## begin EXERCISE MATERIAL

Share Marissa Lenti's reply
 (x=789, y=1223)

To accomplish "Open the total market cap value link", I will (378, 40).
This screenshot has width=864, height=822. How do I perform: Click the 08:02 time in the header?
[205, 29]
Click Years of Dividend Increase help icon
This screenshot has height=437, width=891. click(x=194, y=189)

## end EXERCISE MATERIAL
## begin EXERCISE MATERIAL

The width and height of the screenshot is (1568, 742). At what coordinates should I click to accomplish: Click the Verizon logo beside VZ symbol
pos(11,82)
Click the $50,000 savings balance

## end EXERCISE MATERIAL
## begin EXERCISE MATERIAL

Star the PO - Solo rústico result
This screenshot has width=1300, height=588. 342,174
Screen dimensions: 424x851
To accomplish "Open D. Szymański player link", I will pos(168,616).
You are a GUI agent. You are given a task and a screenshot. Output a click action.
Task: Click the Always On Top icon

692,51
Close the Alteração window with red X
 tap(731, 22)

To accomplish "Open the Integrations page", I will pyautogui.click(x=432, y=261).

## end EXERCISE MATERIAL

(THE REQUEST) Update the rows from the line with "This screenshot has width=864, height=822." up to and including the line with "This screenshot has height=437, width=891." by replacing "help icon" with "info icon", leaving everything else unchanged, and return only those lines.

(ANSWER IN FULL)
This screenshot has width=864, height=822. How do I perform: Click the 08:02 time in the header?
[205, 29]
Click Years of Dividend Increase info icon
This screenshot has height=437, width=891. click(x=194, y=189)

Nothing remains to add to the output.